• REQUIRED ACTIONS:
(a) List every octave-doubling pedal that the second post in the forum thread on octave fuzz pedals names as one its writer has built.
(b) Extend the forum thread on octave fuzz pedals, picking up after its final sentence.

— start of PASSAGE TO READ —

# Octaver and Fuzz vs. an Octavia



## Ti-Ron (Mar 21, 2007)

Is a fuzz and an Octaver (like a foxrox) have the same sound then an Octavia? Can I dial the same sound/tone with two effects or there's something really specific to an Octavia taht I can't recreate with those two effects? I don't know someone with an octavia and no store near my area seems to have one that I can rent, I don't want to buy too many effects for nothing!
Thanks for your help guys!


----------



## mhammer (Nov 30, 2007)

I've built a number of octave-doubling pedals: Elektor doubler, Anderton octave-doubling fuzz, Foxx Tone Machine, Tychobrahe Octavia, Roger Mayer Octavia, Green Ringer, Superfuzz, and probably a few more that I've forgotten.

Personally I like the Foxx unit the best, but they each have their special charm. The most recently built is a clone of the Tychobrahe. I found it was decent and Hendrix-ey enough but only in about the lower 5% of the adjustment range. I posted a query about this on the DIY Stompbox forum and was surprised (and gratified) to learn that I was not at all alone in that. I inserted a 330 ohm fixed resistor in series with the Fuzz control and found it inmproved the situation dramatically such that I could dial in an assortment of octave-generating settings before the control yielded full-out fuzz where the octave was simply one frequency lost in the crowd. After I posted that, a number of folks did a similar mod to their units and also reported being much happier with the range of adjustment. It is worth noting that the pot used to adjust the fuzz/octave is 1k and that pots can vary from their stated value by as much as 20%. Consequently, the added resistor may have essentially compensated for what was included in the Mayer originals, but got lost in the shuffle between commercially-available pots made and bought NOW versus what he used back then.

The Octavia has a bit of a unique sound. To my mind this comes partly from the fact that there are diodes *in series* with the final signal. Why does that make a difference? Because the signal first has to be larger than the minimum voltage required for those diodes to conduct and pass signal. Though it does not produce the sorts of swell that something like the old Boss Slow Gear produces, it trims enough of the initial attack off (only a few milliseconds) that you get an octave fuzz with a certain character. For me, this tone is exemplified in the "Axis Bold as Love" track "One Rainy Wish" ("Gold and rose, the colour of the dream I had......"). I have not played any other octave-up fuzzes with that characteristic.

Just so you know, ALL analog octave-up boxes will require distortion of the signal to do what they do. It is the nature of the beast. They vary in terms of how they get there. Another characteristic they all share is that they produce sideband products (what a ring modulator does; the sum and difference of 2 or more frequencies) under certain conditions; most notably when bending lower strings or notes on lower frets. This is why the Green Ringer, though principally an octave-up fuzz is called a "Ringer" - because it produces more sideband products than a number of other comparable units.

— end of PASSAGE TO READ —
— start of PROVIDED DATA —

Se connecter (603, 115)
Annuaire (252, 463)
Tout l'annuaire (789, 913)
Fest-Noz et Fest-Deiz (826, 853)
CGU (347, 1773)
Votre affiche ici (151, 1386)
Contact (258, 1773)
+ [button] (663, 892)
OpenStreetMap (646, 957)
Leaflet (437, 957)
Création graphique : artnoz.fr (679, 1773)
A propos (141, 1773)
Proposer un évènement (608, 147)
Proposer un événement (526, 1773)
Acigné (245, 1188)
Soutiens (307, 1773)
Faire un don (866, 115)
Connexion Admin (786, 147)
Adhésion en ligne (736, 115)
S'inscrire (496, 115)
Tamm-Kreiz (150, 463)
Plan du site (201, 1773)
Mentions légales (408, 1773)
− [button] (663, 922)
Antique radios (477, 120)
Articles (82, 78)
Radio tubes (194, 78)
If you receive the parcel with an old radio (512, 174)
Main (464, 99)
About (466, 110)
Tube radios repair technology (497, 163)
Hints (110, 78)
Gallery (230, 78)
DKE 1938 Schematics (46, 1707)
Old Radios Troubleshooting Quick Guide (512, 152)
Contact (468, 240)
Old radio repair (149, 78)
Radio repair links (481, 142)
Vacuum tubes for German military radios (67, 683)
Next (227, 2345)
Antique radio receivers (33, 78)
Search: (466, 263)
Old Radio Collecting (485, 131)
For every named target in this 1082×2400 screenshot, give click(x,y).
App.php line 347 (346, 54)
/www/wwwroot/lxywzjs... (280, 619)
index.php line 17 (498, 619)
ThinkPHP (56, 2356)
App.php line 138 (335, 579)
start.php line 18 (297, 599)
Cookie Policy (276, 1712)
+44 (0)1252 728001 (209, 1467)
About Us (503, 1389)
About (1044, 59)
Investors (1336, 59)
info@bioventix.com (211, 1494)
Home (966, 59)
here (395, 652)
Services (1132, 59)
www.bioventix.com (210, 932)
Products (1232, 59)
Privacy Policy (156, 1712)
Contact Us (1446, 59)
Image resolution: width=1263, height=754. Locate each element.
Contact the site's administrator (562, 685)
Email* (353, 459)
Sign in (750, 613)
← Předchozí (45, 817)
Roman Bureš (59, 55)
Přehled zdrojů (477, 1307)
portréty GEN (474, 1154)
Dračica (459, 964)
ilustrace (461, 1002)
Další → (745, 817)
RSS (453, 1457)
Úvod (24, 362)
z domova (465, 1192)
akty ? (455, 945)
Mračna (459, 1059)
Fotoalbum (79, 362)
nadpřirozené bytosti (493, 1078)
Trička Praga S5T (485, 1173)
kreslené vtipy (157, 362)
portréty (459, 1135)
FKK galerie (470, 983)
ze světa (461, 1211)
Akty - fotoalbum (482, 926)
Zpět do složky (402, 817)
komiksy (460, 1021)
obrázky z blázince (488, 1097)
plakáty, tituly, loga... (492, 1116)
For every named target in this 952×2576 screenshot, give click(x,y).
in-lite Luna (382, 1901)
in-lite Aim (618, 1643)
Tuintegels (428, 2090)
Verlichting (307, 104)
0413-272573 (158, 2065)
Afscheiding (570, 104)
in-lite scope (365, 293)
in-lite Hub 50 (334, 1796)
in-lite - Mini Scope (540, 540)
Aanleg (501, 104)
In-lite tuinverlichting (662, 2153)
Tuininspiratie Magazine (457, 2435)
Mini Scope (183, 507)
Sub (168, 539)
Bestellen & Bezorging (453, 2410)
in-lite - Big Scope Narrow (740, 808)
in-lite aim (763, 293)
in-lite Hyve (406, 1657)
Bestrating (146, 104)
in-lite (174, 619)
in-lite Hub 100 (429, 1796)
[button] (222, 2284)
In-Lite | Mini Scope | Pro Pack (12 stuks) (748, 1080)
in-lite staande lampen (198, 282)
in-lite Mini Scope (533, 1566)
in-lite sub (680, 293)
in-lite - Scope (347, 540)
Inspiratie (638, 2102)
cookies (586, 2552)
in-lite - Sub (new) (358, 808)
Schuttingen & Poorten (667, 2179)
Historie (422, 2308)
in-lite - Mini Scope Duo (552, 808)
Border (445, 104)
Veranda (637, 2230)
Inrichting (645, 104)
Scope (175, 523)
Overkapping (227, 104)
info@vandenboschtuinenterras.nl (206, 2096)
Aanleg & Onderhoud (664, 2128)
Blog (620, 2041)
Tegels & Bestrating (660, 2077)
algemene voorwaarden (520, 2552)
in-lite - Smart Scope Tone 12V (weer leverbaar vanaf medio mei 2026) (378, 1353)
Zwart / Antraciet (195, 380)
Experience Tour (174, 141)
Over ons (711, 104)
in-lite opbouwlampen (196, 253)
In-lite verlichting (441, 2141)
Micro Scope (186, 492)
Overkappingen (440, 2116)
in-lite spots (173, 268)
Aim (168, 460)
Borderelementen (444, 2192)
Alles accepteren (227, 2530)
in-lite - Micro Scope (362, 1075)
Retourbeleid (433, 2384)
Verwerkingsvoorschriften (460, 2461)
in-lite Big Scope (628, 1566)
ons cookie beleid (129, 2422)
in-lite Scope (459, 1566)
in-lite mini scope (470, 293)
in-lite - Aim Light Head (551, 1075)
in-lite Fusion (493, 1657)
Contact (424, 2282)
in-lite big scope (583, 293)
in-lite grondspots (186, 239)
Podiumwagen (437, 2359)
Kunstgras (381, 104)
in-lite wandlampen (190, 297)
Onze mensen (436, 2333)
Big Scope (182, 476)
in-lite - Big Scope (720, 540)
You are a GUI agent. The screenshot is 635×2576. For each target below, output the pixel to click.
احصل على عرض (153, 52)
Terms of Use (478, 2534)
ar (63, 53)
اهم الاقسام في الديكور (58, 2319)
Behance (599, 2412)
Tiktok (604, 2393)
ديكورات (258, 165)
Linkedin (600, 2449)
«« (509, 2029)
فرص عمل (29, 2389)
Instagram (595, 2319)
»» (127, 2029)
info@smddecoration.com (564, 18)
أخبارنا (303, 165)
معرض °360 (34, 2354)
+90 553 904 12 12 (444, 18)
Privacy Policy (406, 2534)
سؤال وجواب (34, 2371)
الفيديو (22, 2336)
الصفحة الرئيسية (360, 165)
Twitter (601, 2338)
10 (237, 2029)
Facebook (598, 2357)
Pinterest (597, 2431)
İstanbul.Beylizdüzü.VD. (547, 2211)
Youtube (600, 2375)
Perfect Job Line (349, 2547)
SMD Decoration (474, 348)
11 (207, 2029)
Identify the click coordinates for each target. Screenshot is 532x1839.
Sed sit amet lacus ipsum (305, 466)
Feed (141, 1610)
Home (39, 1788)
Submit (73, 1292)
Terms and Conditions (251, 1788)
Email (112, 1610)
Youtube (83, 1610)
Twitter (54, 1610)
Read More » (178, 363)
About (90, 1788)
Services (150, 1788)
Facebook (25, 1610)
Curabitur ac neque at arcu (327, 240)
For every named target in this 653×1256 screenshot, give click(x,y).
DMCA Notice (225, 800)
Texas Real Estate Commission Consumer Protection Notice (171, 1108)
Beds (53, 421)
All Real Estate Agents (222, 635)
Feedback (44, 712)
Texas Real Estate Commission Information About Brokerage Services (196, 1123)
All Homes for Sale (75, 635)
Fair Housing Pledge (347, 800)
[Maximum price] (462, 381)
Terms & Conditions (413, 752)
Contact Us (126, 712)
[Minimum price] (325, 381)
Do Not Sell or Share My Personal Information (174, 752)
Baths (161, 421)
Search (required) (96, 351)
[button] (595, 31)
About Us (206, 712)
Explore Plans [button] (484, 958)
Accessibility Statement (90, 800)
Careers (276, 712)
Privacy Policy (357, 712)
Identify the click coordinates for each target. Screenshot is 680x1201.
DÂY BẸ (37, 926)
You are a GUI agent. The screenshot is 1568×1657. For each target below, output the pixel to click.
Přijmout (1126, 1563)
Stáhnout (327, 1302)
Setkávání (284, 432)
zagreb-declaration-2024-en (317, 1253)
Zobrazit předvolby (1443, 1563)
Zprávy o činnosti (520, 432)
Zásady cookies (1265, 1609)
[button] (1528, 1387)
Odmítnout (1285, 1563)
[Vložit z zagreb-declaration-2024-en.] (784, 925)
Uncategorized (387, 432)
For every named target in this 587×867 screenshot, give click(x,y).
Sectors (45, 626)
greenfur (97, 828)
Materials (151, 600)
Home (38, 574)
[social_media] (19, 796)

— end of PROVIDED DATA —

• OUTPUTS:
(a) Elektor doubler, Anderton octave-doubling fuzz, Foxx Tone Machine, Tychobrahe Octavia, Roger Mayer Octavia, Green Ringer, Superfuzz

(b)
Though compression of the signal before an octave-generating fuzz can help the octave-box's performance - lengthening the period where the octave lingers - pre-distortion does not. If anything, they are happiest when you use the neck pickup with the tone turned down, and pick closer to the neck than to the bridge. Think of them like someone trying to make an important decision while they have a splitting headache. You need to make that decision as easy to make as possible and adding more frequency content (which is what predistortion would do) just distracts them.

Just so you know, Danelectro is led by one of the folks who used to be behind Foxx pedals. The Danelectro French Toast pedal IS a Foxx Tone Machine in a smaller package with electronic switching. If you like Adrian Belew, you'll like the FTM and French Toast. If you like saving money, you'll like the French Toast better!:smilie_flagge17:


----------



## devnulljp (Mar 18, 2008)

Interesting post - a fountain of great info as usual mhammer.

FWIW, I spent along time looking at octave boxes and went through the same thought process as Ti-Ron re the foxrox + fuzz vs. octavia, and eventually went with the tycobrahe -- a Chicago Iron Octavian+ -- it's a very authentic Hendrix-y sounding octave. (I also have an EHX octave multiplexer for octave down). It does fuzz on its own too, although it's not the world's greatest fuzz it's passable but the octave is great. (I use it + a Fulltone 69)


----------



## mhammer (Nov 30, 2007)

You're correct about the quality of the fuzz that the Octavia "throws in for free". It's....okay....but nothing you'd seek the pedal out for, and certainly not at that price.

A lot of folks mistakenly confuse octave-generating pedals (whether up or down) with harmonizers/pitch-shifters (though I'm not assuming YOU made that error). Not the same beast at all. Harmonizers shift ALL content in a given direction, upwards or downwards, in increments/decrements. Not unlike simply speeding up the tape recorder.

In contrast, octave down boxes, like the aforementioned multiplexer, make assumptions about the pitch of individual notes - one at a time - and simply divide the _detected_ pitch by 2 or by 4. I qualify "detected" simply because these circuits are rarely very intelligent, with the result that they can misconstrue the actual pitch and mistrack easily.

Octave up boxes take advantage of a particular approach to distorting the note. It's a kind of happy accident, rather than a harmonic-by-harmonic digital remapping of the original signal as in the case of harmonizers. The standard approach is to divide up the signal into positive- and negative-going halves of the signal. When one of those halves is inverted and recombined with the other half, you get something approximating twice the frequency.

While octave-up pedals CAN handle more than one note at a time without exploding, they are at their best when processing one note at a time. You won't hear clear octaves when you hit a chord, but you WILL hear a chord. Octave-down boxes simply cannot function if you feed them a chord. Period.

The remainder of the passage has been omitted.